By now most Americans are probably wondering what happened to the sound adage that good fences make good neighbors.
In any case, the speech's metaphorical walls ultimately collapse under the weight of all the mix-and-match platitudes (see Jim Geraghty's quiz) and historical inaccuracies or misjudgments. The latter are more troubling than the former, as their presence suggests that how a phrase reads matters more than whether it makes sense or it's true. Consider this: "Not only have the walls come down in Berlin, but they have come down in Belfast, where Protestant and Catholic have found a way to live together." That's just plain wrong: There are now more "peace walls" in Belfast than at the time of the 1998 Good Friday Agreement, while residential segregation has increased.
Such carelessness with easily verifiable facts is troubling, given Obama's 300-person mini-State Department and all the former senior Clinton Administration officials along for the ride. Does no one check facts? Or are staff too awed by the One to tell him what he doesn't want to hear? Or do they all think the rest of us are too dumb or awestruck to notice?
Consider also this throw-away line. "In this century - in this city of all cities - we must reject the Cold War mind-set of the past." Does Obama mean to suggest that the West bears responsibility for the current frosty relations with Russia? More specifically, are Russian military threats and energy blackmail reasonable responses to Western provocations? Whose "Cold War mind-set" does he mean? Putin's? Or NATO's?
This sloppiness ultimately matters rather more than the silly platitudes ("This is the moment to give our children back their future"). But these were meat and drink for the youngsters who flocked to hear Obama say:
As we speak, cars in Boston and factories in Beijing are melting the ice caps in the Arctic, shrinking the coastlines in the Atlantic, and bringing drought to farms from Kansas to Kenya.
This was the mood-music German youths came to hear, never mind the lyrics.
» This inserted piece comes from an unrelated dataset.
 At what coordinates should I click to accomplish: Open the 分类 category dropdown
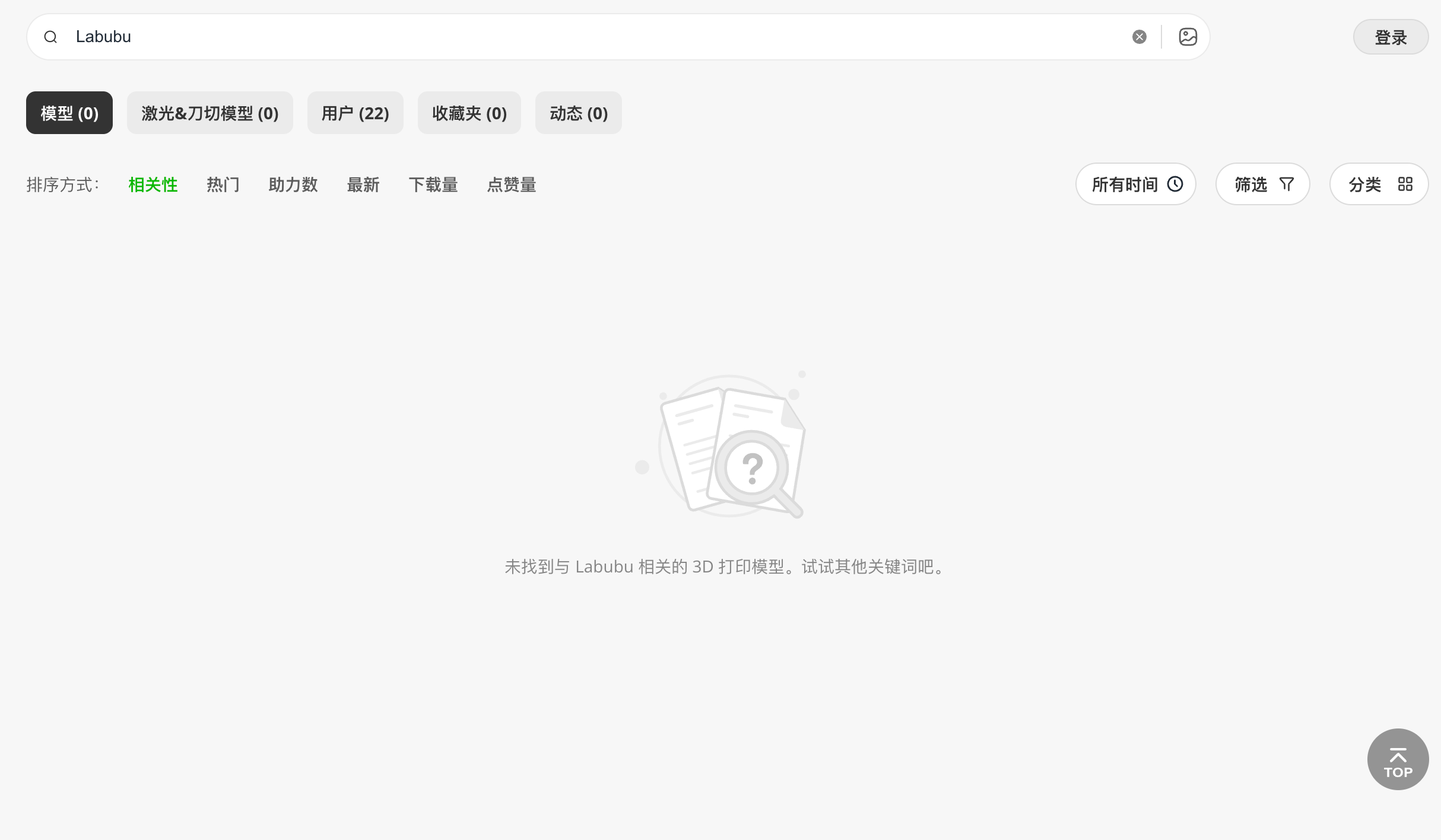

How well it goes down Stateside is another matter, since there's no largely post-Christian culture here that favors the growth of a neo-pagan environmental cult.
The upshot is that this speech was an unforced error, another judgment call that Obama got wrong. No one forced him to give the first-ever presidential campaign speech before a mass audience of non-voters overseas. And he can't say he wasn't warned, considering these pointed remarks from the German chancellor's spokesman:
It's unusual to hold election rallies abroad. No German candidate for high office would even think of using the National Mall (in Washington) or Red Square in Moscow for a rally because it would not be seen as appropriate.
In case the freshman Illinois senator missed the point, the chancellor herself later added: "If the candidate - or any other candidate is elected, then (he) is welcome to speak as president before the Brandenburg Gate." Even some American reporters, heretofore Obama's biggest boosters, raised the same concerns about a premature victory lap, as this little colloquy in Politico shows:
"It is not going to be a political speech," said a senior foreign policy adviser, who spoke to reporters on background. "When the president of the United States goes and gives a speech, it is not a political speech or a political rally.
"But he is not president of the United States," a reporter reminded the adviser.
Indeed.
John F. Cullinan, a lawyer, is an expert on international human rights and religious freedom.